Just northeast of the town lies a large natural gas liquefaction (LNG) plant jointly owned by Shell and Petronas. The plant complex opened in 2005 and consists of two LNG trains capable of liquifying up to a total of 7.2 million tons of natural gas per year. It is one of two LNG export plants in Egypt (the other being the SEGAS LNG plant in Damietta).

== History ==
Edku was one of the ancient cities of the Pharaonic era.

The al-Hamsaniya mosque in Edku used to have a statue dedicated to Horus as a base for one of its minarets. It was within the province of "Ra Amenati", where many ancient pharaonic cities have become uninhabited to be replaced by other cities, including the city of "Tajo", which is Edku currently, and some historians believe that the name of Edco Pharaonic is " Jackat " which means in Ancient Egyptian language the high hill, and it is clear that the urbanization is related to the sandy hills north of Lake Idku and also tells one of the historians that its ancient name is mentioned in the bishop's revelation in the name of Etco.

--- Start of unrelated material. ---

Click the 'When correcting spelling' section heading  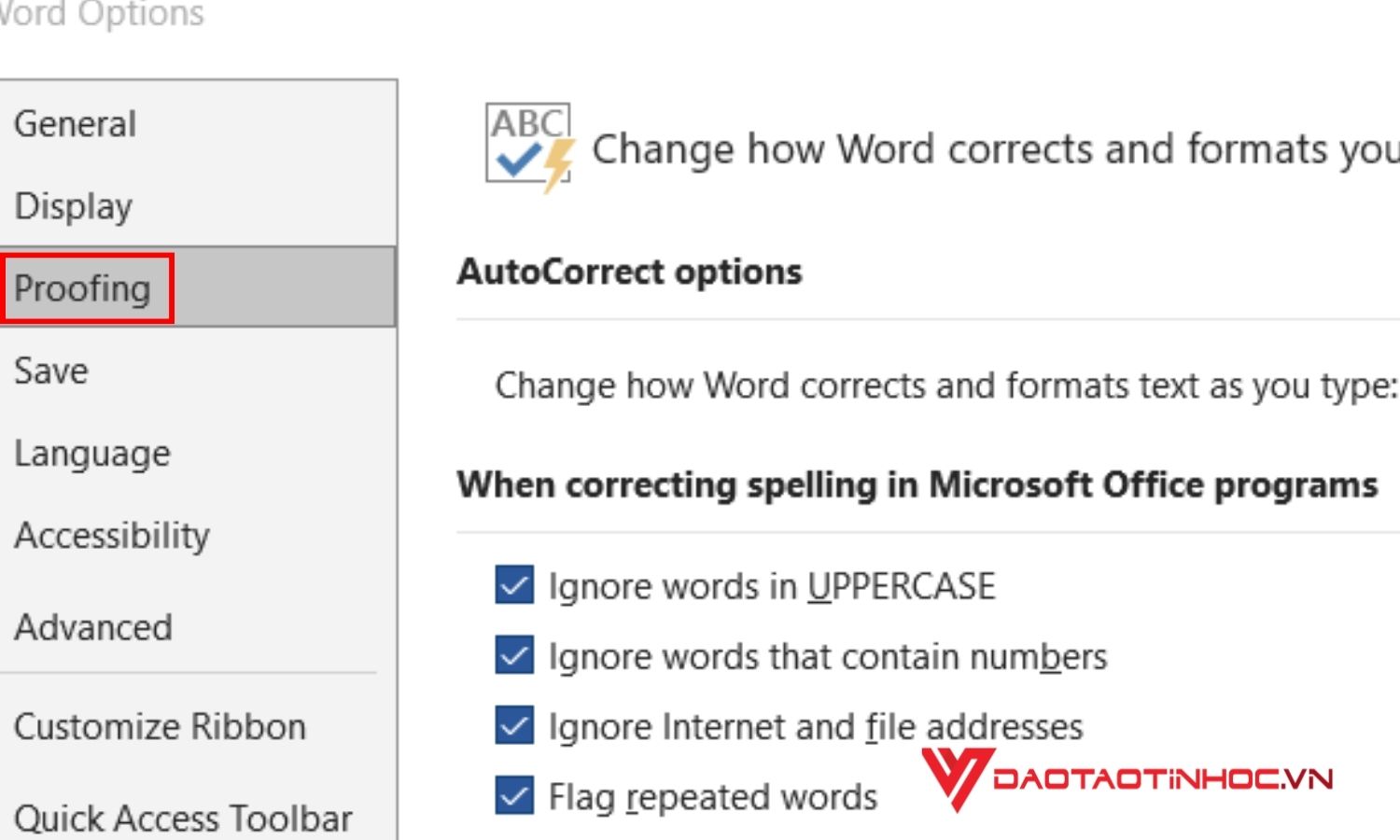[x=917, y=485]
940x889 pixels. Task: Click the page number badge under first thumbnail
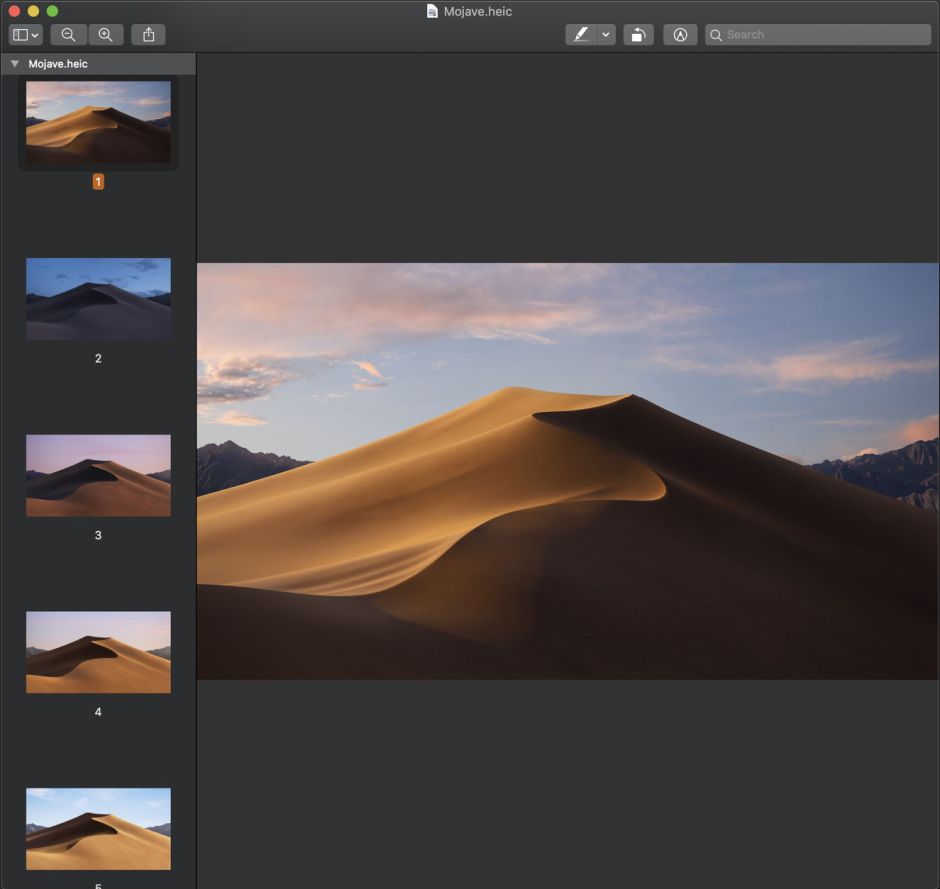click(98, 181)
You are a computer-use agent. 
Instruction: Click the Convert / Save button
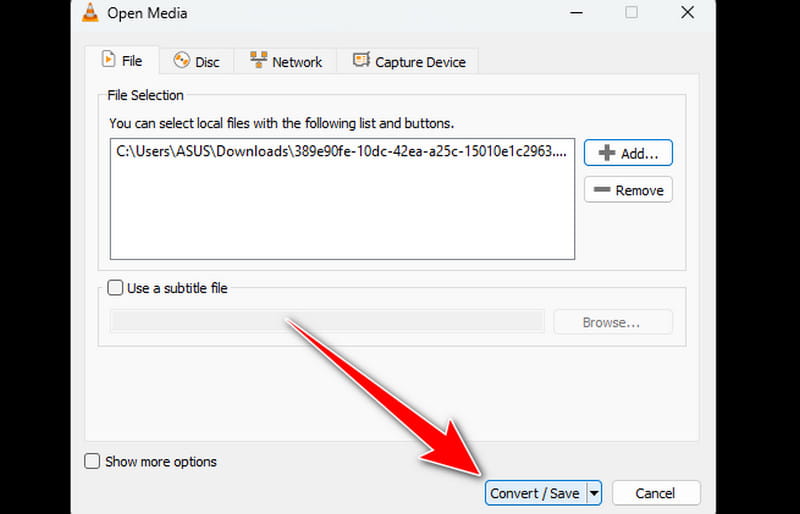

Idku was conquered in the succession of Omar bin Al-Khattab by order of him to the leader Amr ibn Al-Aas at the hands of "Abdullah bin Omar" and the governor of Idko was "Zarand". The king and his army took refuge in the forts and closed the walls, and the Arabs surrounded and the siege lasted for six months.

The 1885 Census of Egypt recorded Edku as a nahiyah in the district of Atf in Gharbia Governorate; at that time, the population of the town was 5,751 (2,937 men and 2,814 women).